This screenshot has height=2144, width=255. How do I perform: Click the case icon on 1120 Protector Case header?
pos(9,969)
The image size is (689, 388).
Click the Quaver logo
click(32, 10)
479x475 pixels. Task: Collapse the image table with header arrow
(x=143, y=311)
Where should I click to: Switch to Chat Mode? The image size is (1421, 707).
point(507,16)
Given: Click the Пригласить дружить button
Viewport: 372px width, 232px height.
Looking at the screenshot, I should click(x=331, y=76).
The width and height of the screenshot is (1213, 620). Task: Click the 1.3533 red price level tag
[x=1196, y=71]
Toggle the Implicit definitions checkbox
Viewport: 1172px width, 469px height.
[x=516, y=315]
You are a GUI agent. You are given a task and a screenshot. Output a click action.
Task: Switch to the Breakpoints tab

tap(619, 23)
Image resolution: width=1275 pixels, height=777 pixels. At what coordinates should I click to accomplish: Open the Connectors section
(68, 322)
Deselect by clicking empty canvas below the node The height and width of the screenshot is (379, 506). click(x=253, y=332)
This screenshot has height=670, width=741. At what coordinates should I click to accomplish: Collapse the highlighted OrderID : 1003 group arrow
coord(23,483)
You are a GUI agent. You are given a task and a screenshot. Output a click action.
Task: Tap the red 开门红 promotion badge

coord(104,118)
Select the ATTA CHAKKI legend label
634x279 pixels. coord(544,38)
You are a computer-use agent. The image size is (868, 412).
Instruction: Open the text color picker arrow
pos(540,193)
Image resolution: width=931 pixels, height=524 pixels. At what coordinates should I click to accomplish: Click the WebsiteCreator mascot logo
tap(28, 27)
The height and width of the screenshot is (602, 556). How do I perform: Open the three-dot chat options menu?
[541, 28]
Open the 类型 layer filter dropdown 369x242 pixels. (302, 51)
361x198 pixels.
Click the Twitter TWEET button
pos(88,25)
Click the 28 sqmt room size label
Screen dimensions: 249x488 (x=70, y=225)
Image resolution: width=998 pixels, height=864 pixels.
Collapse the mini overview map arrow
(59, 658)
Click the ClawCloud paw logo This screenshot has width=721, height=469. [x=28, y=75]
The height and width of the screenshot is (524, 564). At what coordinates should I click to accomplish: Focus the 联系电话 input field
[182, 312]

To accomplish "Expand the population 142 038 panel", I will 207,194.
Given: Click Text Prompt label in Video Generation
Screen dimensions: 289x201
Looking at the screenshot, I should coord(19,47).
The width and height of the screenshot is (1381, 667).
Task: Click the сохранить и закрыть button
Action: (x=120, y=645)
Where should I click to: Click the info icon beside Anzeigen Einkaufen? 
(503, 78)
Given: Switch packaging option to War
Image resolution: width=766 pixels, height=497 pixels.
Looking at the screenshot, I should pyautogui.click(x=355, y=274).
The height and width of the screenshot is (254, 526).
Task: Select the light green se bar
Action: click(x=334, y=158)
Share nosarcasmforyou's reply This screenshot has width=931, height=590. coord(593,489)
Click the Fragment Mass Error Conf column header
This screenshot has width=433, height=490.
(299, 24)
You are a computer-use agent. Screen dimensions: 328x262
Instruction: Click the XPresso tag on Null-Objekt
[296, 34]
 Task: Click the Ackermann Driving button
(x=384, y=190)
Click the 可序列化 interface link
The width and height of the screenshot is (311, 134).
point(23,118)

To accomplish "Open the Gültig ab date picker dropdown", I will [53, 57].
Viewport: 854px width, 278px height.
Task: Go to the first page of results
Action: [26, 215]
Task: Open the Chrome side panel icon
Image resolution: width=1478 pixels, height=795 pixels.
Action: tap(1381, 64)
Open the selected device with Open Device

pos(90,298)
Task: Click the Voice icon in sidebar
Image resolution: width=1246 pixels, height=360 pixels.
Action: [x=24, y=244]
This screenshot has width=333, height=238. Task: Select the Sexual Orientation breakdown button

..............................

Copy all of the records above word for word, with no changes.

**Solution**
This screenshot has height=2144, width=255. How do I perform: Click the case icon on 1120 Protector Case header?
pos(9,969)
The image size is (689, 388).
Click the Quaver logo
click(32, 10)
479x475 pixels. Task: Collapse the image table with header arrow
(x=143, y=311)
Where should I click to: Switch to Chat Mode? The image size is (1421, 707).
point(507,16)
Given: Click the Пригласить дружить button
Viewport: 372px width, 232px height.
Looking at the screenshot, I should click(x=331, y=76).
The width and height of the screenshot is (1213, 620). Task: Click the 1.3533 red price level tag
[x=1196, y=71]
Toggle the Implicit definitions checkbox
Viewport: 1172px width, 469px height.
[x=516, y=315]
You are a GUI agent. You are given a task and a screenshot. Output a click action.
Task: Switch to the Breakpoints tab

tap(619, 23)
Image resolution: width=1275 pixels, height=777 pixels. At what coordinates should I click to accomplish: Open the Connectors section
(68, 322)
Deselect by clicking empty canvas below the node The height and width of the screenshot is (379, 506). click(x=253, y=332)
This screenshot has height=670, width=741. At what coordinates should I click to accomplish: Collapse the highlighted OrderID : 1003 group arrow
coord(23,483)
You are a GUI agent. You are given a task and a screenshot. Output a click action.
Task: Tap the red 开门红 promotion badge

coord(104,118)
Select the ATTA CHAKKI legend label
634x279 pixels. coord(544,38)
You are a computer-use agent. The image size is (868, 412).
Instruction: Open the text color picker arrow
pos(540,193)
Image resolution: width=931 pixels, height=524 pixels. At what coordinates should I click to accomplish: Click the WebsiteCreator mascot logo
tap(28, 27)
The height and width of the screenshot is (602, 556). How do I perform: Open the three-dot chat options menu?
[541, 28]
Open the 类型 layer filter dropdown 369x242 pixels. (302, 51)
361x198 pixels.
Click the Twitter TWEET button
pos(88,25)
Click the 28 sqmt room size label
Screen dimensions: 249x488 (x=70, y=225)
Image resolution: width=998 pixels, height=864 pixels.
Collapse the mini overview map arrow
(59, 658)
Click the ClawCloud paw logo This screenshot has width=721, height=469. [x=28, y=75]
The height and width of the screenshot is (524, 564). At what coordinates should I click to accomplish: Focus the 联系电话 input field
[182, 312]

To accomplish "Expand the population 142 038 panel", I will 207,194.
Given: Click Text Prompt label in Video Generation
Screen dimensions: 289x201
Looking at the screenshot, I should coord(19,47).
The width and height of the screenshot is (1381, 667).
Task: Click the сохранить и закрыть button
Action: (x=120, y=645)
Where should I click to: Click the info icon beside Anzeigen Einkaufen? 
(503, 78)
Given: Switch packaging option to War
Image resolution: width=766 pixels, height=497 pixels.
Looking at the screenshot, I should pyautogui.click(x=355, y=274).
The height and width of the screenshot is (254, 526).
Task: Select the light green se bar
Action: click(x=334, y=158)
Share nosarcasmforyou's reply This screenshot has width=931, height=590. coord(593,489)
Click the Fragment Mass Error Conf column header
This screenshot has width=433, height=490.
(299, 24)
You are a computer-use agent. Screen dimensions: 328x262
Instruction: Click the XPresso tag on Null-Objekt
[296, 34]
 Task: Click the Ackermann Driving button
(x=384, y=190)
Click the 可序列化 interface link
The width and height of the screenshot is (311, 134).
point(23,118)

To accomplish "Open the Gültig ab date picker dropdown", I will [53, 57].
Viewport: 854px width, 278px height.
Task: Go to the first page of results
Action: [26, 215]
Task: Open the Chrome side panel icon
Image resolution: width=1478 pixels, height=795 pixels.
Action: tap(1381, 64)
Open the selected device with Open Device

pos(90,298)
Task: Click the Voice icon in sidebar
Image resolution: width=1246 pixels, height=360 pixels.
Action: [x=24, y=244]
This screenshot has width=333, height=238. Task: Select the Sexual Orientation breakdown button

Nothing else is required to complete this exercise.